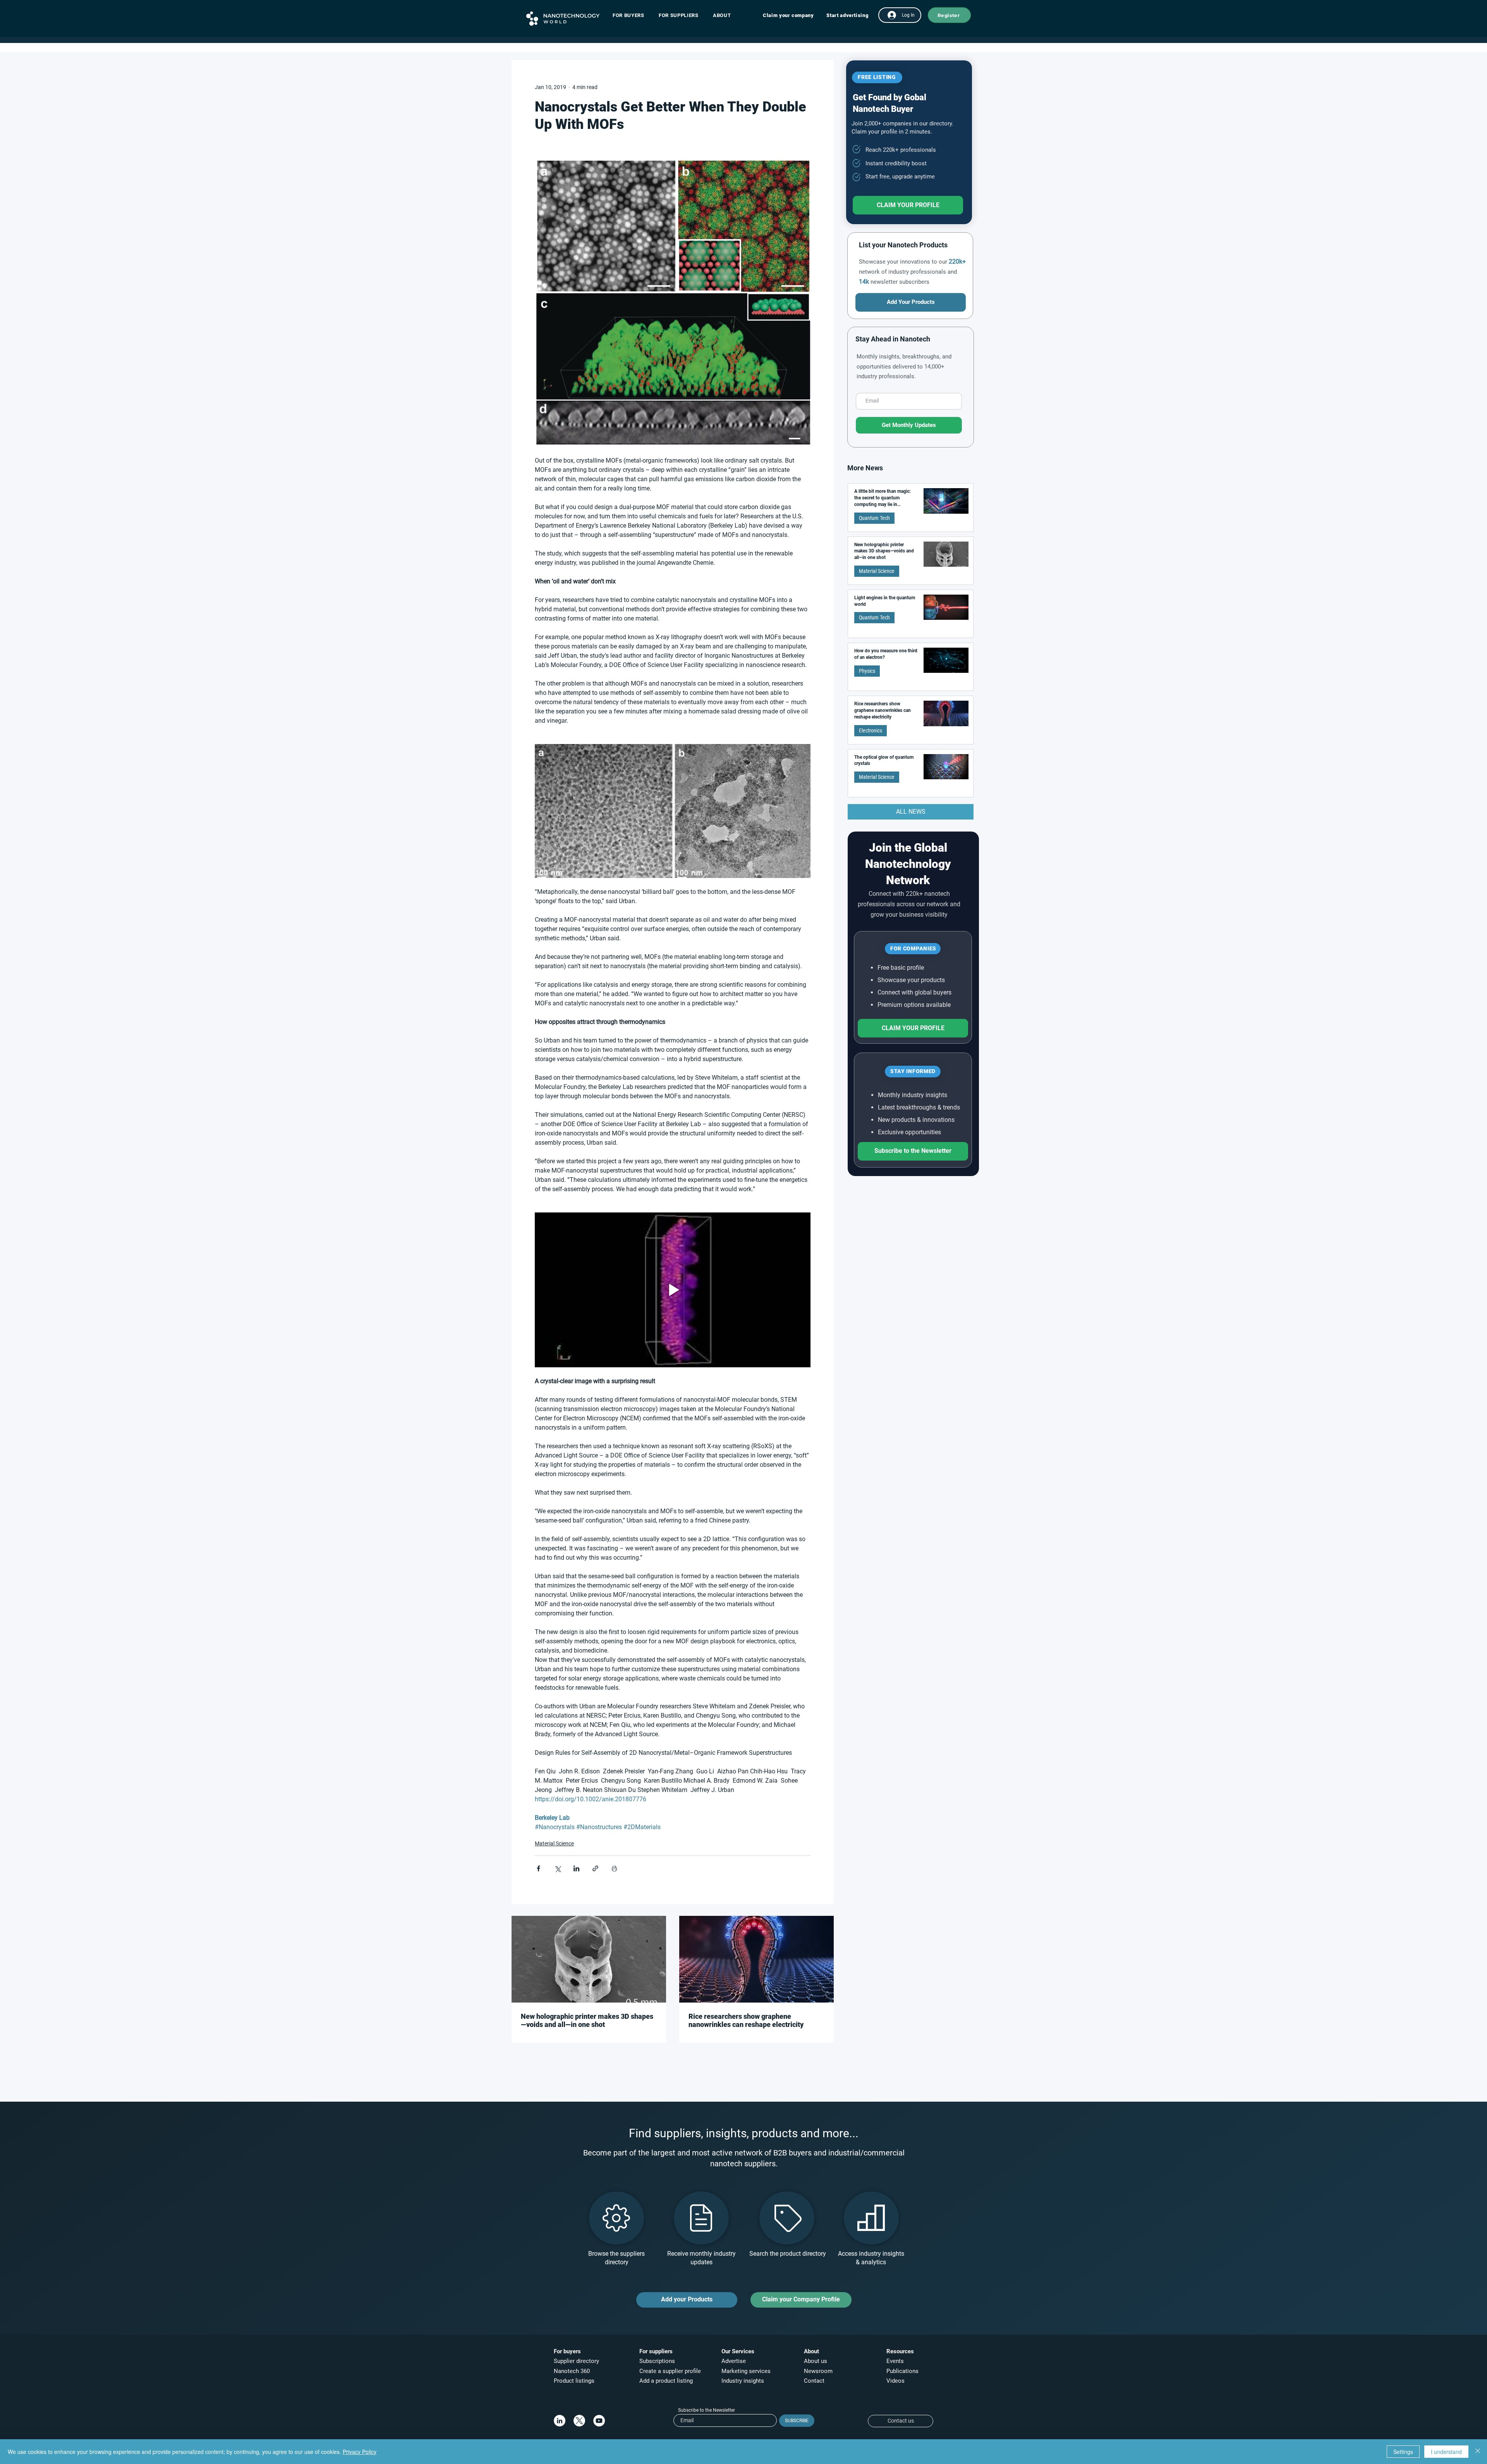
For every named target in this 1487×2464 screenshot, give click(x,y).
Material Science (554, 1843)
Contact (815, 2380)
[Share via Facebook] (538, 1868)
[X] (579, 2420)
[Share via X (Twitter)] (557, 1868)
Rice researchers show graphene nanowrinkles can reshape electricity (746, 2020)
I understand (1446, 2451)
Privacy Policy (359, 2451)
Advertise (733, 2361)
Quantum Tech (874, 518)
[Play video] (672, 1290)
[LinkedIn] (559, 2420)
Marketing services (746, 2371)
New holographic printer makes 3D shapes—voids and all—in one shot (587, 2020)
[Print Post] (614, 1868)
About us (815, 2361)
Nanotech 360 (572, 2371)
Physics (867, 671)
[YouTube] (599, 2420)
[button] (632, 15)
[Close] (1477, 2451)
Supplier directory (576, 2361)
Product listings (574, 2380)
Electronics (870, 730)
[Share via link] (595, 1868)
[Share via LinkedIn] (576, 1868)
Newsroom (818, 2371)
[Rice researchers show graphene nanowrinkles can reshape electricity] (756, 1959)
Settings (1403, 2451)
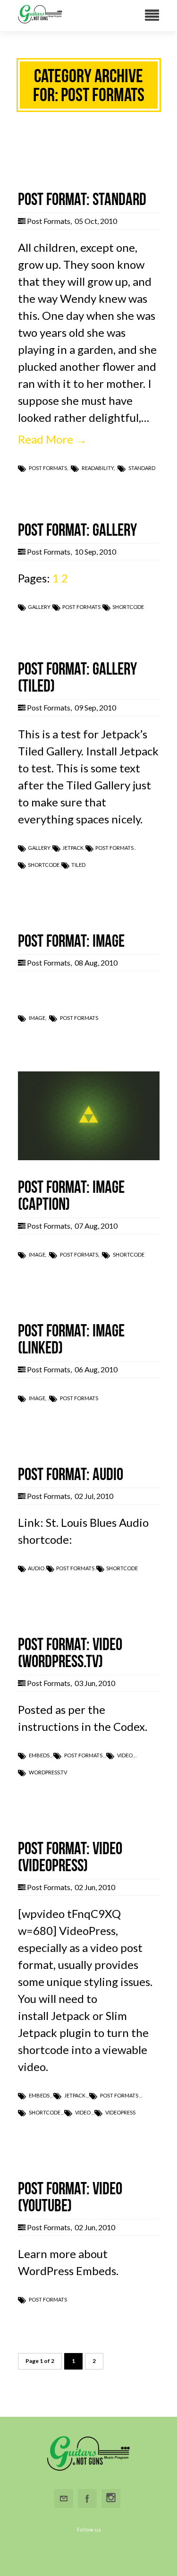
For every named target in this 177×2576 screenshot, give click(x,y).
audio (36, 1568)
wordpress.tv (48, 1772)
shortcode (128, 607)
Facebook (87, 2498)
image (37, 1018)
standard (141, 468)
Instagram (110, 2498)
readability (98, 468)
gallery (39, 607)
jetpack (73, 848)
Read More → (52, 439)
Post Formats (48, 220)
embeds (39, 1755)
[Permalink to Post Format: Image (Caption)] (89, 1156)
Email (63, 2498)
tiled (78, 865)
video (125, 1755)
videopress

■ ■ ■

◆ **EXERCISE**
In the entries above, restate word for word the lines between the one holding "[Share via X (Twitter)] (557, 1868)" and the one holding "[Share via link] (595, 1868)", inclusive, and nothing besides.

◆ **RESPONSE TO THE TASK**
[Share via X (Twitter)] (557, 1868)
Rice researchers show graphene nanowrinkles can reshape electricity (746, 2020)
I understand (1446, 2451)
Privacy Policy (359, 2451)
Advertise (733, 2361)
Quantum Tech (874, 518)
[Play video] (672, 1290)
[LinkedIn] (559, 2420)
Marketing services (746, 2371)
New holographic printer makes 3D shapes—voids and all—in one shot (587, 2020)
[Print Post] (614, 1868)
About us (815, 2361)
Nanotech 360 (572, 2371)
Physics (867, 671)
[YouTube] (599, 2420)
[button] (632, 15)
[Close] (1477, 2451)
Supplier directory (576, 2361)
Product listings (574, 2380)
Electronics (870, 730)
[Share via link] (595, 1868)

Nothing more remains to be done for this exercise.